Nigeria has enough stringent laws in the books that can kill corruption even if it has nine lives; but the penalties attached to infractions are dismally inconsequential. A Global Integrity Report 2010 stated that the Nigerian legal framework for addressing corruption is “very strong”, but the rule of law and law enforcement are nothing to write home about. A civil servant stole N32.8bn in pension funds; and after months in court, he was sentenced to two years in prison with an option of N250, 000 fines. The judge couldn’t do more than what the law prescribed. In the summer of 2014, our government struck a deal with the son of the late Gen. Sani Abacha in return for the repatriation of stolen assets which belonged to Nigeria. The assets we have no trace of till today. Sweet deals with dealers who have dealt Nigeria a blow of death must stop. If more severe penalties are not in place, if those loopholes created deliberately as escape valves from justice are not sealed, corruption in Nigeria will become immortal and invisible.

However, we need an army of fighters who have the will and determination to kill corruption. We now have that. Aggressive enforcement of existing laws and prescription of commensurable penalties must be brought to the fore; our bought-over and polluted judiciary must be sanitised. With all of these and probably some more, the Goliath called corruption will die a death of shame.

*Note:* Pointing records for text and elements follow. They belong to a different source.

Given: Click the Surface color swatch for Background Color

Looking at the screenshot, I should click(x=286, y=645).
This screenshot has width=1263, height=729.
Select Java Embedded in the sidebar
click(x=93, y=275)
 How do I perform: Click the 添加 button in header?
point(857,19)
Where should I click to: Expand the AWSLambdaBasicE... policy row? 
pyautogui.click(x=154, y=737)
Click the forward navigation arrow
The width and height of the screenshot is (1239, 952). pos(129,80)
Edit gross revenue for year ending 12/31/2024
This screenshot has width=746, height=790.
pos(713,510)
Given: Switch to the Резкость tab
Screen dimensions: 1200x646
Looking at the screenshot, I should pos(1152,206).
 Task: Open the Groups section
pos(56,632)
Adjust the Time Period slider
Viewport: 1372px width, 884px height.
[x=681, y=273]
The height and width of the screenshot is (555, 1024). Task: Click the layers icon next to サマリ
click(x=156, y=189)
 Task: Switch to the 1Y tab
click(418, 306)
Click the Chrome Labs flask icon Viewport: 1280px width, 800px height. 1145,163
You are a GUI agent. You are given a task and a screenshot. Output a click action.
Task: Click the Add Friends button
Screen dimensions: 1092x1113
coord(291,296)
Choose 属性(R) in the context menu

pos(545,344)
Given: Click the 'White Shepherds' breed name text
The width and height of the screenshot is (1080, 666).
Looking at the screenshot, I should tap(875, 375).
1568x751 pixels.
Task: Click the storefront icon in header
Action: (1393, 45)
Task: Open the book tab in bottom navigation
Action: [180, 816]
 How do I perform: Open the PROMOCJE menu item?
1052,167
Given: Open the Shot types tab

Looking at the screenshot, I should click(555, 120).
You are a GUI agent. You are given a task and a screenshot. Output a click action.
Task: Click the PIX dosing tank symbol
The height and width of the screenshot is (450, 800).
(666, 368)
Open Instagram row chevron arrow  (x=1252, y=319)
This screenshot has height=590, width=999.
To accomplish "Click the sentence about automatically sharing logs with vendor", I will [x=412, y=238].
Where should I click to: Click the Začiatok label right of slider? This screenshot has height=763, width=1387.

Corruption has always been talked about in Nigeria even before I was born. But it’s been all talk, and no work, and it’s time for the wheat to be sifted from the chaff. Nigerians want to see one big fish in the net of justice; and the net must not break letting the “he-fish” or “she-fish” back into the waters of status-quo plundering odyssey. We hear every day in hushed talks that the noise about killing corruption by the Buhari administration is all it is: Noise. A South-West governor was also reported to have said that the President is only many-barks-and-no-bite regarding corruption. I hope the governor is not right. (As seen in Punch).